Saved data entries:
--------------------
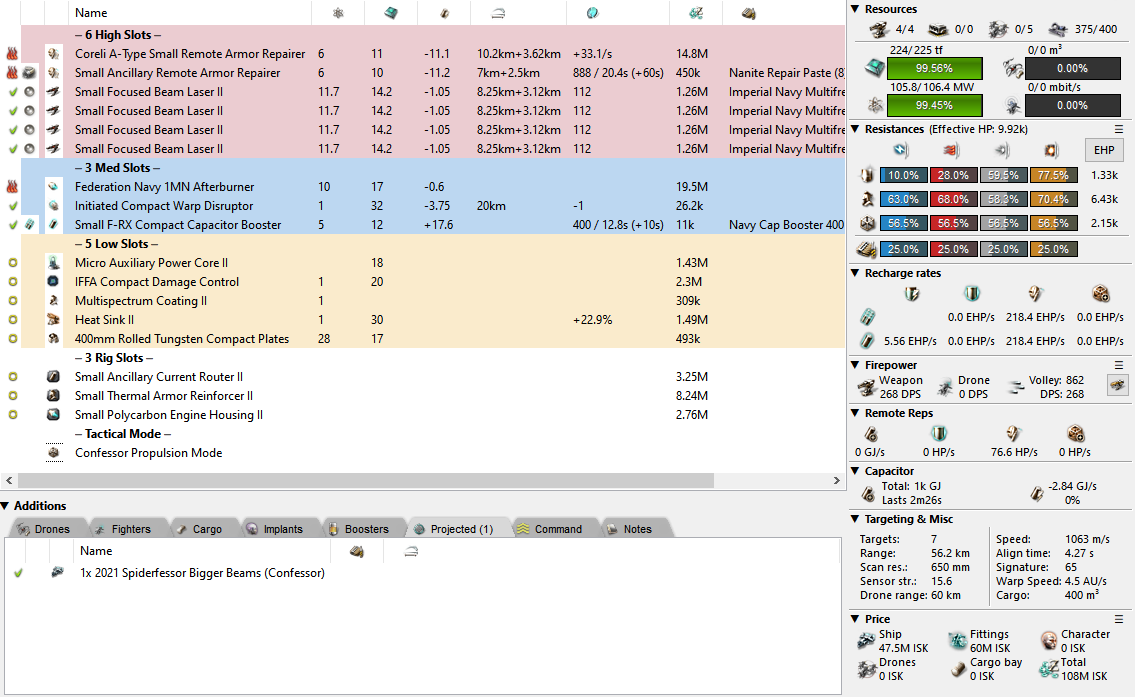Click the Name column header
The width and height of the screenshot is (1135, 697).
[91, 13]
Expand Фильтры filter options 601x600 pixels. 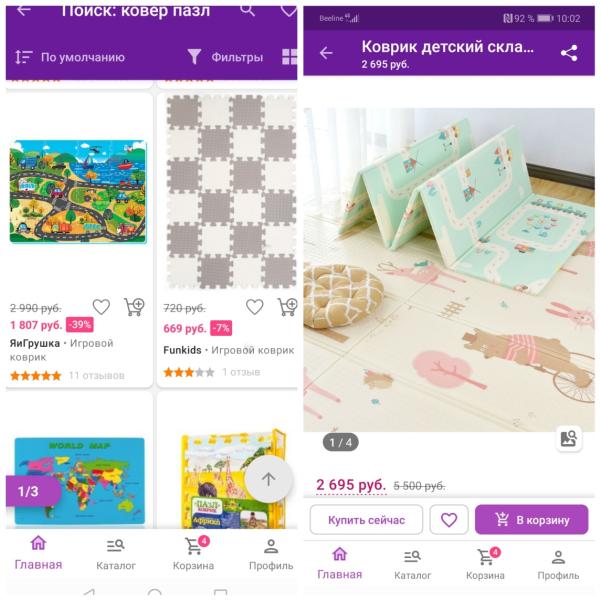coord(225,57)
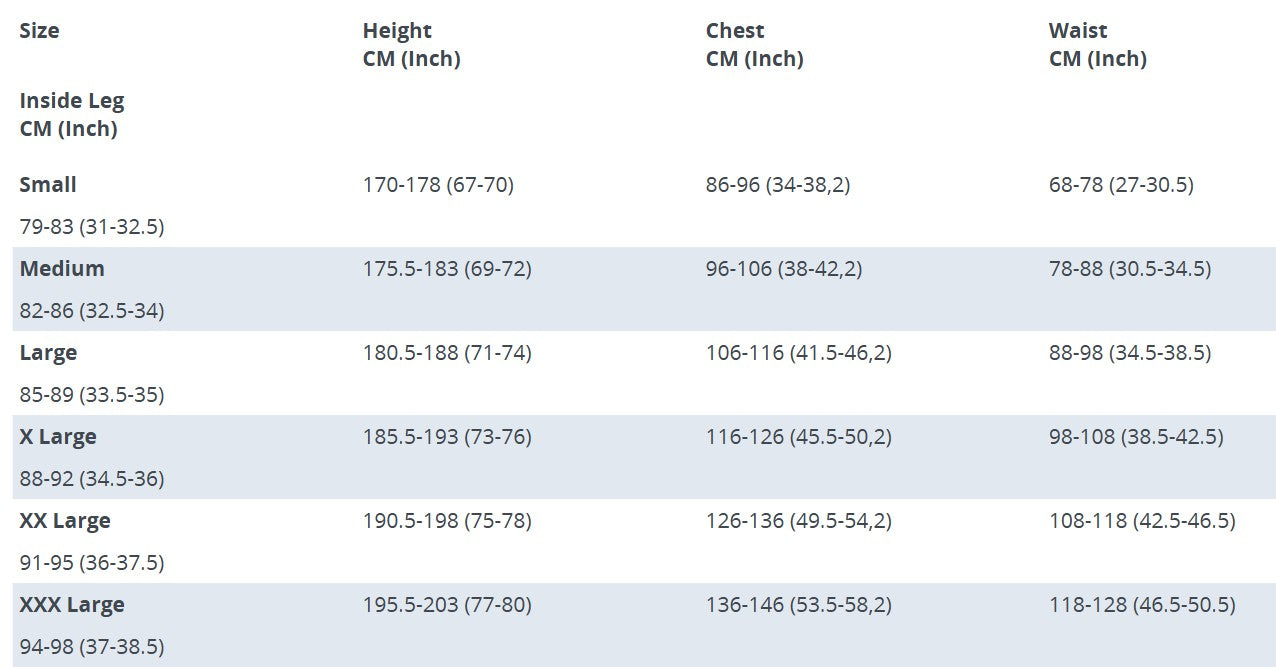Click the Inside Leg CM (Inch) header

tap(72, 115)

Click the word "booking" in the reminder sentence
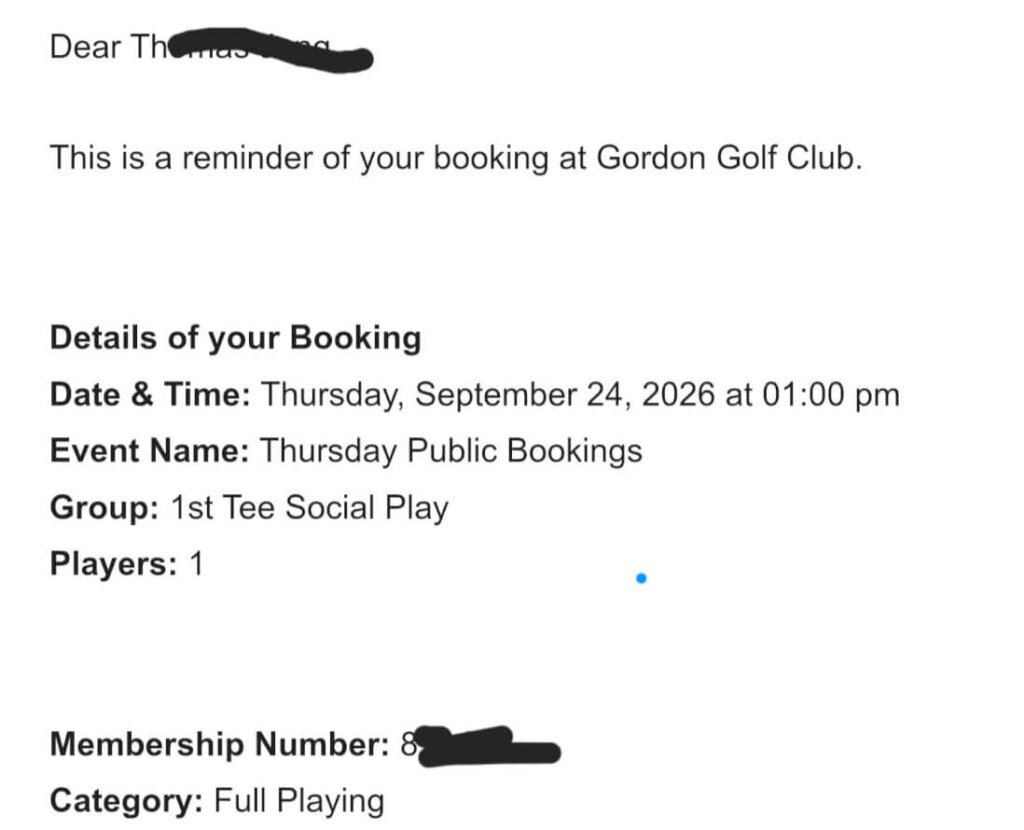coord(491,159)
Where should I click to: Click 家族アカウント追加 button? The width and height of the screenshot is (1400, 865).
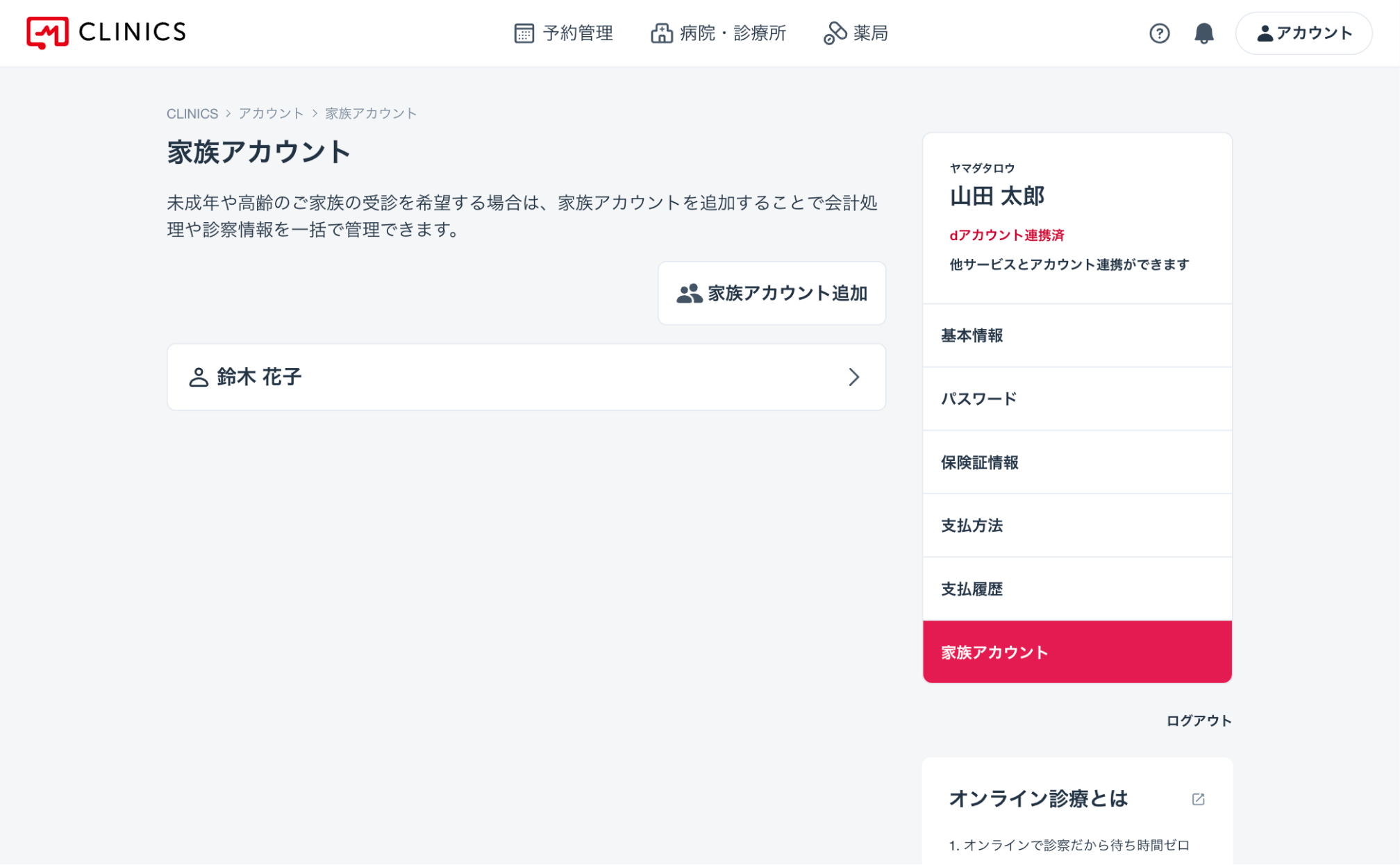tap(772, 293)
--------------------
(To do): The line containing "Click the word" and every line after it, up to the last line of the data, should be returned exactly, without the pictures.

(Response):
Click the word "booking" in the reminder sentence
coord(491,159)
Where should I click to: Click 家族アカウント追加 button? The width and height of the screenshot is (1400, 865).
tap(772, 293)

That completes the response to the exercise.